Single by Chappell Roan

from the album The Rise and Fall of a Midwest Princess
- Released: October 28, 2022
- Genre: Downtempo; pop; dream pop; synth-pop; new wave; pop rock; rock;
- Length: 3:52
- Label: Self-released
- Songwriters: Chappell Roan; Dan Nigro; Morgan St. Jean;
- Producers: Dan Nigro; Ryan Linvill;

Chappell Roan singles chronology
| "Femininomenon" (2022) | "Casual" (2022) | "Kaleidoscope" (2023) |

Music video
- "Casual" on YouTube

= Casual (song) =

2022 single by Chappell Roan

"Casual" is a song by the American singer-songwriter Chappell Roan. It was released as a single on October 28, 2022 independently. It was later released as the fourth single from Roan's debut album, The Rise and Fall of a Midwest Princess, through Amusement Records and Island Records. She wrote the song along with Dan Nigro and Morgan St. Jean, with Nigro credited as producer along with Ryan Linvill. It is a country-influenced downtempo pop, dream pop, synth-pop, new wave, pop rock, and rock ballad with bedroom pop production. Its lyrics discuss casual dating, in particular a situationship between Roan and a love interest who is unwilling to commit.

The song became a sleeper hit in 2024, as one of Roan's seven simultaneously charting songs on the Billboard Hot 100, along with "Good Luck, Babe!", "Hot to Go!", "Red Wine Supernova", "Pink Pony Club", "Femininomenon", and "My Kink Is Karma" in August of that year.

==Background and composition==
Following the release of Chappell Roan's single "Pink Pony Club" in 2020 and her being subsequently dropped by Atlantic Records, she and producer Dan Nigro began working on "Casual". Much of the song's inspiration would come from a long-distance relationship she began online during the COVID-19 pandemic, where her partner online called her their "dream girl" and would soon make Roan attached to them. Yet, one week later, they texted Roan that they were seeing someone else, leaving her "devastated", and learning shortly thereafter that they had told her friend that their relationship was only casual. In a Rolling Stone interview, she stated that she internally responded to the situation with "'What the fuck do you mean it was casual? We were telling secrets and talking literally every day!'"

“Casual” has been described as a country-influenced downtempo pop, dream pop, synth-pop, new wave, pop rock, and rock song with bedroom pop production. Regarding the song’s main hook, which describes oral sex in a car ("knee-deep in the passenger seat, and you’re eating me out, is it casual now"), Roan revealed she was nervous prior to the release of the song, due to the line's sexually explicit nature.

==Critical reception==
The song was acclaimed by critics. Jem Aswald for Variety wrote that "Casual" was Roan's "most irresistible" single to date and likened the singer's "stately" delivery to the style of Lana Del Rey. Aswald also noted the song's explicit lyrics. In another positive review for NPR, Stephen Thompson also highlighted the "explicit details" of Roan's song and posited that "all the smartly phrased specifics that make "Casual" sing: the blurry images of future domesticity, the re-contextualized conversation with a relative, the eternal miscalculation of clinging to sex as a stand-in for emotional intimacy."
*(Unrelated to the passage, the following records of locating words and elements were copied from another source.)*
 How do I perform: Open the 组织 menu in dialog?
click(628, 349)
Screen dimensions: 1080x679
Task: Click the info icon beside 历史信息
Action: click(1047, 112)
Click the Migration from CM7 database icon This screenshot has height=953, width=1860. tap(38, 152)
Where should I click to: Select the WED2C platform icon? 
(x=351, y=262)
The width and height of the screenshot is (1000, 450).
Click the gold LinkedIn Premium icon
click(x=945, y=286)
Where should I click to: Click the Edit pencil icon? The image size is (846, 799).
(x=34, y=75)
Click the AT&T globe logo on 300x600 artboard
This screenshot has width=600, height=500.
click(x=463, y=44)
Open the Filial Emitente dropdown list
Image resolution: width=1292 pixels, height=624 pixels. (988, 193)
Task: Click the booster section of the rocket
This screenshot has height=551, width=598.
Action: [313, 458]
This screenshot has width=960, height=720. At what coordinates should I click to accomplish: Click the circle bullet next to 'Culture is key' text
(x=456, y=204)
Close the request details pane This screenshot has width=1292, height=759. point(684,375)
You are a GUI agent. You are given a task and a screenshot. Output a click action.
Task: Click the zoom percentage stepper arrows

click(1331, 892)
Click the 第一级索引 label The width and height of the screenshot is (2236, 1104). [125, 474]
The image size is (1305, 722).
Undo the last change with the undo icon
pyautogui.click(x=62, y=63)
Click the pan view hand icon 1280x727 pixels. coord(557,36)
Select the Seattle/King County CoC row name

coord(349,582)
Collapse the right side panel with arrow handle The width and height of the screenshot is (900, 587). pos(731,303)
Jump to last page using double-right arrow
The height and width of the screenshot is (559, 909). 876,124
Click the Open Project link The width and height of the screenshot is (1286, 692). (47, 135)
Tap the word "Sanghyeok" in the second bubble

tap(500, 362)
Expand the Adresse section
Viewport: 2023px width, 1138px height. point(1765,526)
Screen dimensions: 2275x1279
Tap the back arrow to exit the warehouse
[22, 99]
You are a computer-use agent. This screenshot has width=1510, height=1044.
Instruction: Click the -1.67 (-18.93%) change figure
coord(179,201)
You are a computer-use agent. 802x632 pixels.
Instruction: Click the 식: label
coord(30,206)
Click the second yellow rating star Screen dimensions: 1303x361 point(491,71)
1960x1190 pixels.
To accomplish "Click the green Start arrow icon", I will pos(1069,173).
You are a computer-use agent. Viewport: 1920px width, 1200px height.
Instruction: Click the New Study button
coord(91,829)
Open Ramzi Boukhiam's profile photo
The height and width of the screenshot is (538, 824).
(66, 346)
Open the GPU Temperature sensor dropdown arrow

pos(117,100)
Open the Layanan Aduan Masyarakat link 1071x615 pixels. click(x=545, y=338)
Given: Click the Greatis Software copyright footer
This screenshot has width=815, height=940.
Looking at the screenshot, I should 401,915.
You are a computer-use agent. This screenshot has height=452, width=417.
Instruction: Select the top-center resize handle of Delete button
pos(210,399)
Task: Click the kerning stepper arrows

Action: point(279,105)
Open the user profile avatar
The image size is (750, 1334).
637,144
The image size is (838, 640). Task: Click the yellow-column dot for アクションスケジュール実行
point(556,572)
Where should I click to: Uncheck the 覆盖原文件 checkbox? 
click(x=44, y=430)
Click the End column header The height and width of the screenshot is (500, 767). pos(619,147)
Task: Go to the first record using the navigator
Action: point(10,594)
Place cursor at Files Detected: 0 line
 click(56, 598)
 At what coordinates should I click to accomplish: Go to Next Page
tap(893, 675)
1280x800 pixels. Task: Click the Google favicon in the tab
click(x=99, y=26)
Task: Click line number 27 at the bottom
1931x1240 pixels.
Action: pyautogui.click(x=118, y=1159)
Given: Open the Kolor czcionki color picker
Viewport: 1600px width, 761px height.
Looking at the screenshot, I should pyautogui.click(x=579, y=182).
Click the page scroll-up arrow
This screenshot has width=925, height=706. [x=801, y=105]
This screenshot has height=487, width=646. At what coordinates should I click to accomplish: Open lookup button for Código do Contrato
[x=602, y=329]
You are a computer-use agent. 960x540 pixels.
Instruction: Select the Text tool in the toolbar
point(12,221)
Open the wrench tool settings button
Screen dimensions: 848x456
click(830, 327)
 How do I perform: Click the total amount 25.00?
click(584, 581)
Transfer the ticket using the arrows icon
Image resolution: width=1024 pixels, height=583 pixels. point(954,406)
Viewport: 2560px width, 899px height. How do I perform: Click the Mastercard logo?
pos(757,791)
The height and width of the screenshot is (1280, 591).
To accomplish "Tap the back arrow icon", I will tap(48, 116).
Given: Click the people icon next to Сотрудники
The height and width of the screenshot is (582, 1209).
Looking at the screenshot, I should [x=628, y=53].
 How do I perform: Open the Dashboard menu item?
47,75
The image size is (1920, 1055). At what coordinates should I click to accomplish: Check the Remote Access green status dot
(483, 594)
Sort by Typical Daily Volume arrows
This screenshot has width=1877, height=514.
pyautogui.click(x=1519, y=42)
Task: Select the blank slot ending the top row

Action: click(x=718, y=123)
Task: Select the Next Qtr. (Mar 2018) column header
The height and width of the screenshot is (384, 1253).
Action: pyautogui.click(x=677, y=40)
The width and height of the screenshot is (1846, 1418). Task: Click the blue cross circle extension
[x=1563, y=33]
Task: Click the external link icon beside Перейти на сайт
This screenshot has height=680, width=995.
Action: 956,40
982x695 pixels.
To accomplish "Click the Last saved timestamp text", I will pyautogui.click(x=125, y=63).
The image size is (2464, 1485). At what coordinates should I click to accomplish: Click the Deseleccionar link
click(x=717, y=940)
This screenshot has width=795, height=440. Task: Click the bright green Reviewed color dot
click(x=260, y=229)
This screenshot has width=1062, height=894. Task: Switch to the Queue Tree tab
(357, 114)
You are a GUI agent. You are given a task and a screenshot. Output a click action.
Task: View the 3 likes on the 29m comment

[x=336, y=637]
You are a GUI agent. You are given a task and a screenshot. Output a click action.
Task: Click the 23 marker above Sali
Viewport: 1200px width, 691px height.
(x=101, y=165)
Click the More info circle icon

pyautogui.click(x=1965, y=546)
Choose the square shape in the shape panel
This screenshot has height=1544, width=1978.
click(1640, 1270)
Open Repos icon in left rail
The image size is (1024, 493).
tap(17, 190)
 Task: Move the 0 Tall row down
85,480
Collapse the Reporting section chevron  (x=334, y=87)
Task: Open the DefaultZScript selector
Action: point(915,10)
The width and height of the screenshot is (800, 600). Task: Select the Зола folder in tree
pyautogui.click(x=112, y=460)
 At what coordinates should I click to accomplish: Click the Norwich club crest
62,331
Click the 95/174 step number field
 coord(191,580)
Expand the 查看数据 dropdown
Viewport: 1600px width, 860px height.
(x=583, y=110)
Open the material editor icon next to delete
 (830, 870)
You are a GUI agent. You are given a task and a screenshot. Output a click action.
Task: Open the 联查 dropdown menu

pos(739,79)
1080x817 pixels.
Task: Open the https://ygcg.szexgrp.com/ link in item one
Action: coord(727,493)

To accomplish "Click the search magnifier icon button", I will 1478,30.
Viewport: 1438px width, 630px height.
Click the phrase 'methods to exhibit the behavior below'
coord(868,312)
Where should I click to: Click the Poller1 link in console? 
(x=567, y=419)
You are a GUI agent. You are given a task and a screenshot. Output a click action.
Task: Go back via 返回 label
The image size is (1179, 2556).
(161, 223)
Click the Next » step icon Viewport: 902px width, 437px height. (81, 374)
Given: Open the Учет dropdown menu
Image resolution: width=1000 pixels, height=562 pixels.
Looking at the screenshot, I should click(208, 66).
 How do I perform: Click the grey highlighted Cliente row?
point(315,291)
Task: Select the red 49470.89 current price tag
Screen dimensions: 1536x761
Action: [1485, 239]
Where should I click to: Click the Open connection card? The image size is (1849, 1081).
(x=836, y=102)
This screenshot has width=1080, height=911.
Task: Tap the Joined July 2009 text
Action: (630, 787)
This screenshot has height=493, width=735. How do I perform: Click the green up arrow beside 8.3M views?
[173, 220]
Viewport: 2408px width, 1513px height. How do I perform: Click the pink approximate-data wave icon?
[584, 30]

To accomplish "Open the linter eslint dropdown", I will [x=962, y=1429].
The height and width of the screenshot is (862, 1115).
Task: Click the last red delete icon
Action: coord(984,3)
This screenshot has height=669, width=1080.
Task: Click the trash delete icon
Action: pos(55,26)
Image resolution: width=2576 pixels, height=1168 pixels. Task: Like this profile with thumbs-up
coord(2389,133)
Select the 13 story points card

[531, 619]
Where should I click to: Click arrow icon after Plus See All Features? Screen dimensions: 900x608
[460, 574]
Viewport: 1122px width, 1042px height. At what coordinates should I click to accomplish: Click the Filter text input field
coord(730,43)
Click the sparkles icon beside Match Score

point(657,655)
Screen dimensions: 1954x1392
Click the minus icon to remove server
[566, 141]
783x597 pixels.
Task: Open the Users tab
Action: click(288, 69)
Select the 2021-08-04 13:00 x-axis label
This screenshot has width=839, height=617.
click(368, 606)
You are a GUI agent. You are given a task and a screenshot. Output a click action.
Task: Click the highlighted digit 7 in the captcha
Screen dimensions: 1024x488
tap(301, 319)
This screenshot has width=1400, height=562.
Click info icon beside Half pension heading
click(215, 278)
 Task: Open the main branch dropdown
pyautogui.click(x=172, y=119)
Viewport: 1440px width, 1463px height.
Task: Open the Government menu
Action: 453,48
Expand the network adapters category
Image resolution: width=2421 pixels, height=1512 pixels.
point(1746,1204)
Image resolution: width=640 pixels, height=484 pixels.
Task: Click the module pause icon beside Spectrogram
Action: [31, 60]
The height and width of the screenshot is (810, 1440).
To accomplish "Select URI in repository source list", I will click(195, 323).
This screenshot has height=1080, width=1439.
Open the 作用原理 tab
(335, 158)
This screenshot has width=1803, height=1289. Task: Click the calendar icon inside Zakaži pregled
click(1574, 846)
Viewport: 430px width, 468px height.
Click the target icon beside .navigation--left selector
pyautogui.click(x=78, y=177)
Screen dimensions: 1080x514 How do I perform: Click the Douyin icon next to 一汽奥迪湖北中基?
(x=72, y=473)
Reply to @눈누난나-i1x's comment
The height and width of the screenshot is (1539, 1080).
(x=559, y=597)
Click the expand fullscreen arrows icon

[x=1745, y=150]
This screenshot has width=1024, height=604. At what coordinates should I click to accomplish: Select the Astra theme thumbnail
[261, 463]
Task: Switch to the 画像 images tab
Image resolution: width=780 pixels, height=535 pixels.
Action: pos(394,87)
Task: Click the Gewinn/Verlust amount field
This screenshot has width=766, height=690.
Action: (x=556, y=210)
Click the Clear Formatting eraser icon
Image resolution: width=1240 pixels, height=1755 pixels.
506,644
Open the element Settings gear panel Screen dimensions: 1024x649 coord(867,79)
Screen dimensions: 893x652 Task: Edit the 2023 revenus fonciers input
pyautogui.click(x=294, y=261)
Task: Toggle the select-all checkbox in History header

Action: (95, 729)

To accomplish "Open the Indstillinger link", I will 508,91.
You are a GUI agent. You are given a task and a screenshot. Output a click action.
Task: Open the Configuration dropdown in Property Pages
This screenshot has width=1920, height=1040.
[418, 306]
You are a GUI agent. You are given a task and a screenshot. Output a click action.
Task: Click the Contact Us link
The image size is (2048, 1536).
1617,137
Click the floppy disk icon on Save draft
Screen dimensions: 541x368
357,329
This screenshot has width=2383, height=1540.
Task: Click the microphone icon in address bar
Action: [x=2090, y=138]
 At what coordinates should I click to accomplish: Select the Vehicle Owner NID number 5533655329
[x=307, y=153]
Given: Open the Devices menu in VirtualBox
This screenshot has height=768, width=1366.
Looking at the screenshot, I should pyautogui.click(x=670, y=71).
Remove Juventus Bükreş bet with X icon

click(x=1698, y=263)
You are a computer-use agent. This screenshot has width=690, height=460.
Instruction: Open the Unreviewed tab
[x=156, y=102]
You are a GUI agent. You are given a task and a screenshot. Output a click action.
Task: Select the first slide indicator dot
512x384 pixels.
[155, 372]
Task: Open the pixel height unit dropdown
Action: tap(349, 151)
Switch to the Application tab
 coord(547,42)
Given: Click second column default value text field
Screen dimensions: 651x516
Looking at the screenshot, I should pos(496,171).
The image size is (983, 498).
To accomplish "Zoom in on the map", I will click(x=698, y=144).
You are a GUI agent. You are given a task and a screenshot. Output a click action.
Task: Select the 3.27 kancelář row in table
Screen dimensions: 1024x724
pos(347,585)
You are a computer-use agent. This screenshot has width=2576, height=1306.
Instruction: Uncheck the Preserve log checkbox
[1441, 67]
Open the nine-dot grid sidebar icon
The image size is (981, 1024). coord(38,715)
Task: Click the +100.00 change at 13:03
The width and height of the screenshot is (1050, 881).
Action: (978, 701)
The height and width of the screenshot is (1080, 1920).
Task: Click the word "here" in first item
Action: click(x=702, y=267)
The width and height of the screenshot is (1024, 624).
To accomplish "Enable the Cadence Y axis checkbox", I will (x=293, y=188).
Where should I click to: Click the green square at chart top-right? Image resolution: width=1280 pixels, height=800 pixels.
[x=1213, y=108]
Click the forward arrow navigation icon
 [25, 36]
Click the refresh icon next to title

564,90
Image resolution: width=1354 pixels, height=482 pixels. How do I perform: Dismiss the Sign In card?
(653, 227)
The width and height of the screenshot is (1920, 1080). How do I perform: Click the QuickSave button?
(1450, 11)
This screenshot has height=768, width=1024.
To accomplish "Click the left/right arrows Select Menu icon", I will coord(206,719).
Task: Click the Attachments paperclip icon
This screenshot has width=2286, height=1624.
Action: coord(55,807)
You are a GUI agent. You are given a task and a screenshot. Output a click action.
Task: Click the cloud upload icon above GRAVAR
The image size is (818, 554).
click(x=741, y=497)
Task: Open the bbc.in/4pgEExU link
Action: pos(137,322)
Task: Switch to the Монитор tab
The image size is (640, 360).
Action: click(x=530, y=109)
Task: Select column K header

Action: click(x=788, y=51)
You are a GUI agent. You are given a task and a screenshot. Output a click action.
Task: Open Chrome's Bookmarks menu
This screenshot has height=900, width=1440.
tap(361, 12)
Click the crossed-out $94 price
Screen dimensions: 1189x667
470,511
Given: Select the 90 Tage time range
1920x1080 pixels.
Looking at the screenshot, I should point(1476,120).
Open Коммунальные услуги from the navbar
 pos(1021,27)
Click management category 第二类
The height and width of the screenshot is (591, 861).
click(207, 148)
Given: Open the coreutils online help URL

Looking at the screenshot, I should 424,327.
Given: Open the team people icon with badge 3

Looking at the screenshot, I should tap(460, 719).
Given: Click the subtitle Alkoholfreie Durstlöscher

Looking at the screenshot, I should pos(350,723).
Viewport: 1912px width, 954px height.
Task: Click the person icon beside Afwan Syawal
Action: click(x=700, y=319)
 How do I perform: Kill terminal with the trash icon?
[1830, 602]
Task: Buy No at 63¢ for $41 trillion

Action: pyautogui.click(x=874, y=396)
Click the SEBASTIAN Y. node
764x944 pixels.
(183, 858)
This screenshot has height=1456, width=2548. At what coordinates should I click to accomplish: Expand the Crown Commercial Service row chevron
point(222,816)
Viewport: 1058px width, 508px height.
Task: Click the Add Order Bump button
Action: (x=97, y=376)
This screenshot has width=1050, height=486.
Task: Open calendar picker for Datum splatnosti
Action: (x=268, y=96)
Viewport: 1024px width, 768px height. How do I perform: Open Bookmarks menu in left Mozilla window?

In two reviews for Pitchfork, Olivia Horn called "Casual" a "high point" of the album and wrote that the song was a "cocktail of sorrow and scorn at a romantic partner," elaborating that the song's outro "turns up the heat and raises the stakes," whereas Jane Bua praised Roan's "biting candor" and opined that the "stacked" vocals in the chorus added "the flavor of a Chicks song."

==Music video==
The music video for "Casual" was released on March 9, 2023 and was directed by Hadley Hillel. In the video, Roan begins a casual relationship with a siren played by Mika Leshā. For Teen Vogue, Roan described the concept for the video as "Aquamarine, but like, gay".

==Charts==

Chart performance for "Casual"
| Chart (2024–2025) | Peak position |
|---|---|
| Australia (ARIA) | 83 |
| Canada Hot 100 (Billboard) | 64 |
| Global 200 (Billboard) | 124 |
| Ireland (IRMA) | 37 |
| Philippines (Philippines Hot 100) | 52 |
| UK Singles (Official Charts) | 44 |
| US Billboard Hot 100 | 59 |

==Certifications==

Certifications for "Casual"
| Region | Certification | Certified units/sales |
| Australia (ARIA) | Platinum | 70,000^{‡} |
| Canada (Music Canada) | Platinum | 80,000^{‡} |
| New Zealand (RMNZ) | Platinum | 30,000^{‡} |
| United Kingdom (BPI) | Platinum | 600,000^{‡} |
| United States (RIAA) | 2× Platinum | 2,000,000^{‡} |
^{‡} Sales+streaming figures based on certification alone.